La condanna di Saguto e Seminara e la fiducia dei giusti fatta a brandelli

Una sentenza di primo grado non è una sentenza definitiva. Ma è pur sempre una sentenza e mette un punto fermo su una vicenda giudiziaria. E la sentenza di oggi che condanna l’ex presidente della Sezione misure di prevenzione del Tribunale di Palermo Silvana Saguto a otto anni e sei mesi di carcere e l’avvocato Gaetano Cappellano Seminara a 7 anni e 6 mesi di carcere è una di quelle che non può passare inosservate. Almeno per me. Perché sono stato tra coloro che hanno dato sia all’una che all’altro fiducia: alla prima per quello che a quel tempo mi sembrava un sano impegno contro la mafia e gli affari di Cosa nostra; al secondo perché pensavo che il suo metodo, riscontrabile nelle carte e in vicende processuali, di scavare a fondo nei bilanci delle società che amministrava fosse una strada vincente che seguiva modelli moderni di lotta alla mafia. Un metodo che io ho avuto l’ardire (forse peccando di ingenuità) di fare il paragone con il metodo utilizzato da Ambrosoli per i conti di Sindona.

Non posso non ammettere, per onestà intellettuale, che la condanna di Cappellano Seminara mi suscita non poco imbarazzo anche se, ma col senno di poi è facile dirlo, il paragone non era tra la dirittura morale dell’uno (Seminara) e quella dell’altro (Ambrosoli). Non mi occupo di morale come usano fare certi moralisti a giorni alterni che popolano le pagine dei giornali. Ma non è di questo che stiamo parlando anche se ci sarebbe molto da discutere: Seminara è stato condannato a Caltanissetta e si vedrà più avanti in secondo grado quale sarà il giudizio definitivo (al netto di possibili ricorsi in Cassazione ma non possiamo certo leggere nella palla di vetro cosa accadrà).

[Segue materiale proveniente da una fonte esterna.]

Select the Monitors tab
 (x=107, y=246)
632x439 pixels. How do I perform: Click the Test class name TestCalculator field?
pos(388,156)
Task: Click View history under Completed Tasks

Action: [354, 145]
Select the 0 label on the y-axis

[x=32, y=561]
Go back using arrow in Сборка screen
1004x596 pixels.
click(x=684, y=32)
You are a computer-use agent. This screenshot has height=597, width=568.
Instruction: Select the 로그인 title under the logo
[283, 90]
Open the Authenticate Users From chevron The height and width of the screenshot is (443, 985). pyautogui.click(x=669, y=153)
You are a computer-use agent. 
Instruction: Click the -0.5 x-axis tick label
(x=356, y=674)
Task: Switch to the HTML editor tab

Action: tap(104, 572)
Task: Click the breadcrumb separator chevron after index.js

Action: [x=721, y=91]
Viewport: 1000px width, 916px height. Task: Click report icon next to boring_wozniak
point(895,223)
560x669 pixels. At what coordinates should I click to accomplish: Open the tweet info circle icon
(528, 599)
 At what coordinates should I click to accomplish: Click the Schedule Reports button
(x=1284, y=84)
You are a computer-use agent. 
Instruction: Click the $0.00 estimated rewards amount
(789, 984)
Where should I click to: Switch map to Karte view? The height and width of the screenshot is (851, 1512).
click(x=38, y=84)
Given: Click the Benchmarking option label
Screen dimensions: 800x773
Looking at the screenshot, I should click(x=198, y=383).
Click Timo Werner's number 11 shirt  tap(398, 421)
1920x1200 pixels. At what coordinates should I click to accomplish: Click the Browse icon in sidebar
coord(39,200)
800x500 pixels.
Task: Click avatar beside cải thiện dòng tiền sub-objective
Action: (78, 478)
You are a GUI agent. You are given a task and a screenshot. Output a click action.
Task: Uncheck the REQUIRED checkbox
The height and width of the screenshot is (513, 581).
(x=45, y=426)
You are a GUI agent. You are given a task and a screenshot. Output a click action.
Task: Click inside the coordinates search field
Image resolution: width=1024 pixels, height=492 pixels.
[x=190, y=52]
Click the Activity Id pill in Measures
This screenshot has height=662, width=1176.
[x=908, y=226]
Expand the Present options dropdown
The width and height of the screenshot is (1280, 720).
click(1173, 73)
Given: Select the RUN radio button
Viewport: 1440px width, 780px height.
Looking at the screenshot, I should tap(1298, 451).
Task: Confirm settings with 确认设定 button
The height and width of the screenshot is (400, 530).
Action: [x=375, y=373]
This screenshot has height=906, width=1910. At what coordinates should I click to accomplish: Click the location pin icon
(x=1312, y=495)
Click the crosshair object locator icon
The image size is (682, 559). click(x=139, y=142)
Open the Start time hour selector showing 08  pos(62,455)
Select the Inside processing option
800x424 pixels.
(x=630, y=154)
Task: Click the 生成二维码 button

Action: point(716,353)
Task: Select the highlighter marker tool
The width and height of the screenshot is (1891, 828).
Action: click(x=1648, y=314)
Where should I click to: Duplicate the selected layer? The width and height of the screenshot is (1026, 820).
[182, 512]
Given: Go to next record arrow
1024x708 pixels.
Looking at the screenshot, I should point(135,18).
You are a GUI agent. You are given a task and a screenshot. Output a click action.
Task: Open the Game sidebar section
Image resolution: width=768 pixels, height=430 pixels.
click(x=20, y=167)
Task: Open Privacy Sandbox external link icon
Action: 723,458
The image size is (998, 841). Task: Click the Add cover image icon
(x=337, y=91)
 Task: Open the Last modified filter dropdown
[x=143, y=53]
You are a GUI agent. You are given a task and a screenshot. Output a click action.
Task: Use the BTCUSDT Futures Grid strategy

Ma Cappellano Seminara è stato teste chiave a Roma in un processo contro i sodali di Massimo Ciancimino nella vicenda del riciclaggio del denaro di Don Vito nella discarica rumena: sodali di Ciancimino che sono stati condannati.

L’intera vicenda del processo scaturito dalle indagini sulla gestione dei beni sequestrati alla mafia certamente non può che far riflettere chi, come me, si è occupato di queste vicende. E fa riflettere soprattutto per la fiducia che i giusti hanno riposto in quel cambiamento, in quella battaglia per una economia sana e pulita che sembrava essere all’orizzonte. E la preoccupazione oggi è che tutto sia rimesso in discussione e che dunque venga buttato il bambino con l’acqua sporca, come si suol dire. Voglio ancora, qui, ribadire la presunzione di innocenza che vale per loro e per chiunque altro a dispetto dei forcaioli di tutte le parti politiche e fazioni varie.

Riporto, come è giusto che sia, anche il parere dell’avvocato di Silvana Saguto, Giuseppe Reina: “Rispettiamo la decisione del tribunale che è arrivata dopo un lungo dibattimento. In prima battuta e aspettando di leggere bene il dispositivo, noto però che in questo processo per la dottoressa Saguto sono più le assoluzioni che le condanne e che è caduta l’accusa di associazione a delinquere”.  “L’unica cosa che mi sento di dire, alla luce delle assoluzioni per diverse contestazioni, – ha aggiunto Reina – è che il quadro indiziario si è fortemente ridimensionato. La trasmissione degli atti per falsa testimonianza per il teste che aveva parlato di una consegna di denaro a casa Saguto ci fa pensare che sia caduta anche questa accusa, dunque che per il tribunale questo episodio non è avvenuto”. “In attesa di leggere le motivazioni – ha concluso – posso dire che siamo soddisfatti”. Certo è è caduta l’associazione a delinquere e anche un’ipotesi di corruzione per una presunta mazzetta da 20 mila euro. ma è pur sempre una magra consolazione.